In einem sagte das Unternehmen: „Der Vergleichsrahmen von Walmarts ist im besten Interesse aller Parteien und wird den Gemeinden im ganzen Land im Kampf gegen die Opioidkrise erhebliche Hilfe leisten, wobei die Hilfe den Staat und die lokale Bevölkerung schneller erreicht als jede andere im ganzen Land Opioidvergleich bis heute.“

In der Erklärung heißt es jedoch auch, dass das Unternehmen dies immer noch „nachdrücklich bestreitet“. dagegen in den Argumenten. „Dieser Vergleichsrahmen beinhaltet kein Eingeständnis einer Haftung“, heißt es in der Erklärung.

William Tong, der Generalstaatsanwalt von Connecticut, stellte fest, dass die Walmart-Vereinbarung gerichtlich angeordnete Anforderungen zur strengen Überwachung von Verschreibungen als Notlösung gegen sogenannte Pillenmühlenärzte sowie zur Verhinderung von Mehrfachverschreibungen von Opioiden durch Patienten enthält.

Ähnliche Schutzmaßnahmen wurden in Opioid-Vereinbarungen mit Unternehmen der gesamten pharmazeutischen Industrie, einschließlich Herstellern und Händlern, eingeführt, um den weit verbreiteten Missbrauch zu verlangsamen.

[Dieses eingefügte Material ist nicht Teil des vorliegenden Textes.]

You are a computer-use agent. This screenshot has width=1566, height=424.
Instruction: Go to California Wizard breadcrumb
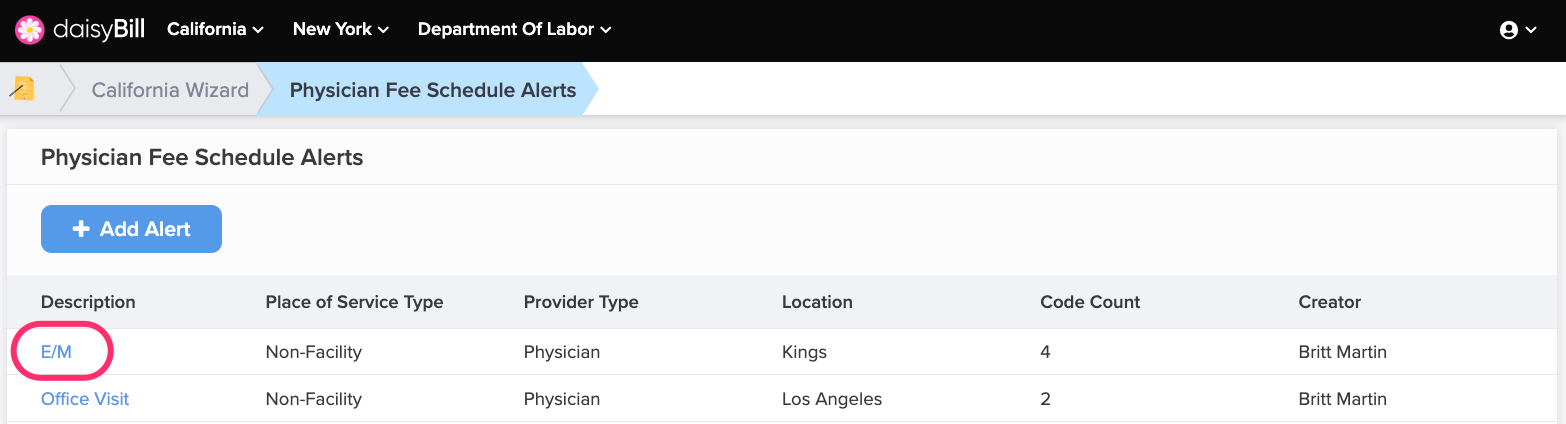coord(170,90)
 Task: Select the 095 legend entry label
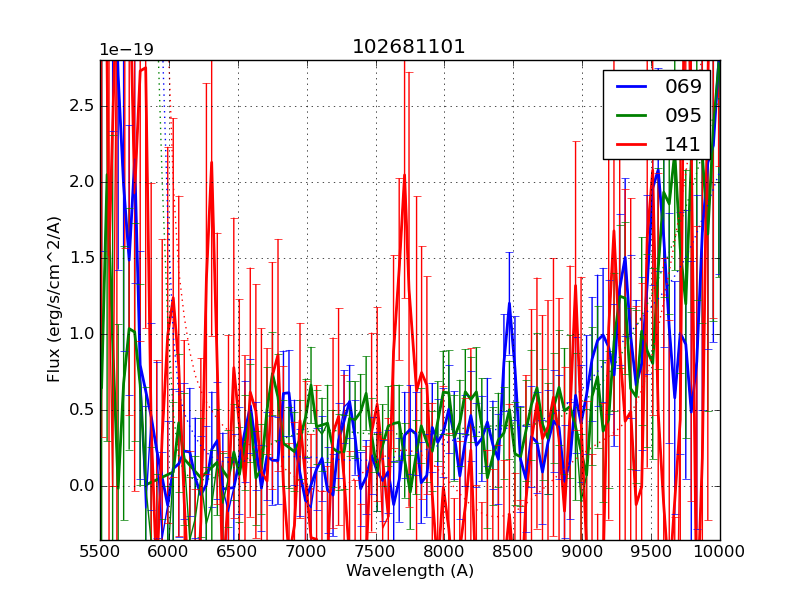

Herr Stein, der Generalstaatsanwalt von North Carolina, sagte: „Dieser Deal mit Walmart trägt zu den wichtigen Fortschritten bei, die wir bereits durch unsere Vergleiche mit den Opioidherstellern und -vertreibern erzielt haben – und wir sind noch nicht fertig.“

Die Anwälte der Kläger sagten, dass einige frühere Vereinbarungen noch abgeschlossen werden müssten und auch Geschäfte mit kleineren Apothekenketten und Arzneimittelherstellern angestrebt würden.